According to a conceptual model developed by Ed Taylor, and apparently largely accepted on the basis of subsequent work by him, his students, and others, the origin of the modern Cascades began with the foundering of the ancestral "Plio-Cascades" 4-5 mybp into what is referred to as the "High Cascade Graben," as shown schematically above. The image that understandably comes to mind when one pictures these mountains are the big stratovolcanoes, but they are the exceptions, not the rule. Most of the High Cascade arc actually consists of a low ridge of basalt, andestic basalt, and basaltic andesite.

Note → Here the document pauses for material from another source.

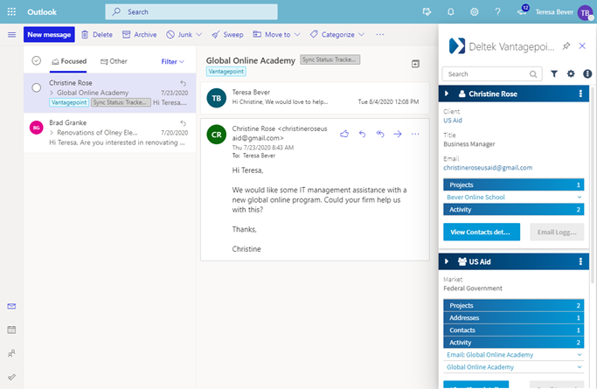Pin the Deltek Vantagepoint panel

So what does all this have to do with Salt Creek Falls? When we stopped here with Sharkey, it was not for the pretty water feature, but because it was the boundary between the Western and High Cascades. The lower layer of rock, of Western Cascade affinity, is one I have not had an opportunity to look at closely, but judging from its fragmentary nature at a distance, I feel safe saying it's probably either lahar deposits or pyroclastic rocks of some kind- dark in color, so probably fairly mafic in composition. Overlying the fragmented rock is a thick intracanyon High Cascade mafic flow- Dana has found a source saying it's andesite, and I have no reason to say differently. I never could distinguish the mafic lavas without a petrological scope. So in a nutshell, we have a thick, competent, vertically-jointed rock overlying a soft, easily weathered and eroded rock.

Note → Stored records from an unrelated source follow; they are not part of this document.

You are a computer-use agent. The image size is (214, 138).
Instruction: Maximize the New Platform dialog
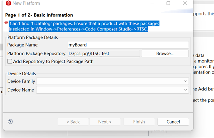(168, 3)
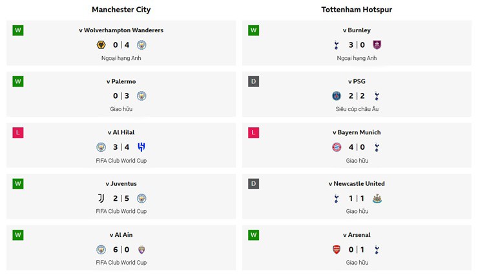Viewport: 478px width, 275px height.
Task: Click the Burnley claret crest
Action: click(x=377, y=45)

This is a classic set-up for a waterfall.

Water erodes the softer rock and undercuts the overlying hard rock, which, because of its vertical jointing, slabs off to form a vertical face. While in most cases, erosion would incise and smooth the streambed, in this case, the physical arrangement of components acts to maintain a shear face. There are certainly other ways waterfalls can form, but I think of the "hard-over-soft" scenario as being the most common.

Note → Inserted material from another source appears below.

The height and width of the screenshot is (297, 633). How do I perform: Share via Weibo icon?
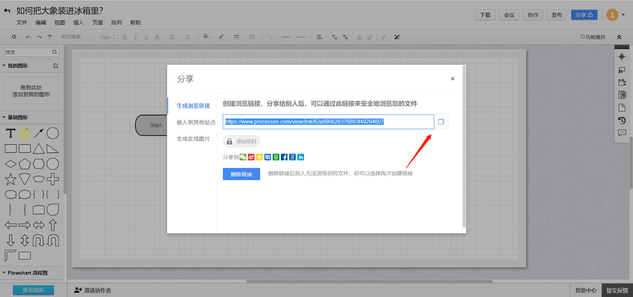pos(251,157)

Well, isn't that sweet. Blooger has decided it controls the vertical and horizontal again. Sorry, I'm tired of fighting with this for now... maybe I can figure out how to fix it later.
Looking downstream, ~west, from the top of the falls.
This is perhaps not the best possible view to show it, but the landscape is pretty clearly the product of two distinct phases of erosion: a broad, glacially carved valley, followed by Holocene incision by Salt Creek.
The falls from the north rim...
...and from halfway down the trail.
Lovely columns.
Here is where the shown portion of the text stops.